The indictment of a presidential candidate once upon a time would have been a major vulnerability in a Republican primary contest. Damaging details about the illegal activity might have been seized upon as examples of unfitness for office and the legal battle seen as a distraction.

Maddeningly for Trump’s rivals, the biggest winner politically – so far at least – of the indictment against Trump in the Mar-a-Lago documents case appears to be Trump himself, who has been the singular focus of news coverage and embraced as a martyr by much of the wider Republican party.
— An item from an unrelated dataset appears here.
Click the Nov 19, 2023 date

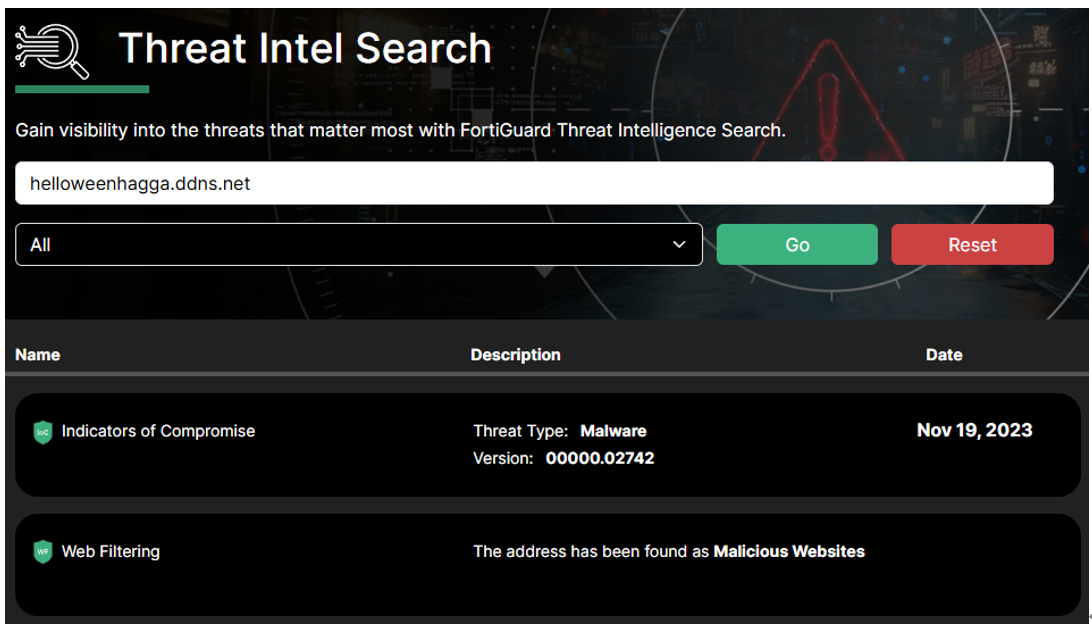974,430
National security experts appalled at Trump allegations - report

CNN reports that two attorneys representing Donald Trump, Chris Kise and Todd Blanche, have already begun the process of obtaining the security clearances from the justice department they will need to represent the former president in the documents case. Trump is also looking for another attorney to add to his team, who will need a security clearance as well. Federal judge Aileen Cannon has given the attorneys until today to contact the justice department, and wants to hear by 20 June whether they have complied with her instructions.

There’s still plenty we don’t know about the Mar-a-Lago documents case, but the Hill spoke to several national security experts who expressed their outrage at how the government secrets were allegedly handled.

“As a guy who’s spent 32 years working to create and produce this intelligence for our national policymakers, it was nauseating to see somebody who served as our commander in chief, as our president, treat this material so recklessly,” said Larry Pfeiffer, a former CIA chief of staff and senior director of the White House situation room.

“Seeing the photographs of boxes on ballroom stages and in bathrooms next to a toilet and spilled out on the floor because of his carelessness just made me sick.”

Tess Bridgeman, a deputy legal adviser to the national security council, called the documents “something that is always alarming to see having made its way outside of a SCIF”, referring to a sensitive compartmented information facility, where such material is typically viewed.

“When you look at some of the portion markings indicating sensitive signals intelligence and even more so sensitive human intelligence, it’s not just indicating what we know are secrets that are very closely guarded but also how we know it, which raises the concern that it’s not just the information that could be compromised, it’s also sources and methods that could be compromised,” Bridgeman added.

Updated

Cannon issues first order in Trump Mar-a-Lago documents case

Good morning, US politics blog readers. The wheels of justice are said to grind slowly, but they move nonetheless, including in the case of Donald Trump allegedly hoarding classified documents at his Mar-a-Lago resort. Yesterday, Aileen Cannon, the federal judge handling the matter (who also happens to be an appointee of the former president with a history of decisions some observers say indicated partiality towards him), issued her first order in the case.

Cannon told all attorneys involved to obtain from the justice department the security clearances necessary to view the documents Trump is said to have kept with him after leaving the White House – which are crucial evidence for the prosecution. Security clearances are common among the defense and intelligence communities, and the order is largely procedural. But it’s the first step in what is expected to be a long legal road for the former president, with potentially great implications for the 2024 elections.

Here’s what else is going on today:

  • The supreme court will at 10am eastern time release more decisions. There’s no telling which cases they will rule on, but outstanding matters include Joe Biden’s student loan relief plan and affirmative action at universities.

  • Joe Biden and Kamala Harris are both taking jaunts out of Washington DC today. The president is heading to Connecticut to mark the anniversary of a gun safety bill he oversaw passage of last year, while the vice-president will go to Colorado to discuss fighting the climate crisis.

  • Olivia Dalton, the deputy White House press secretary, will speak to reporters aboard Air Force One sometime after 11.30am.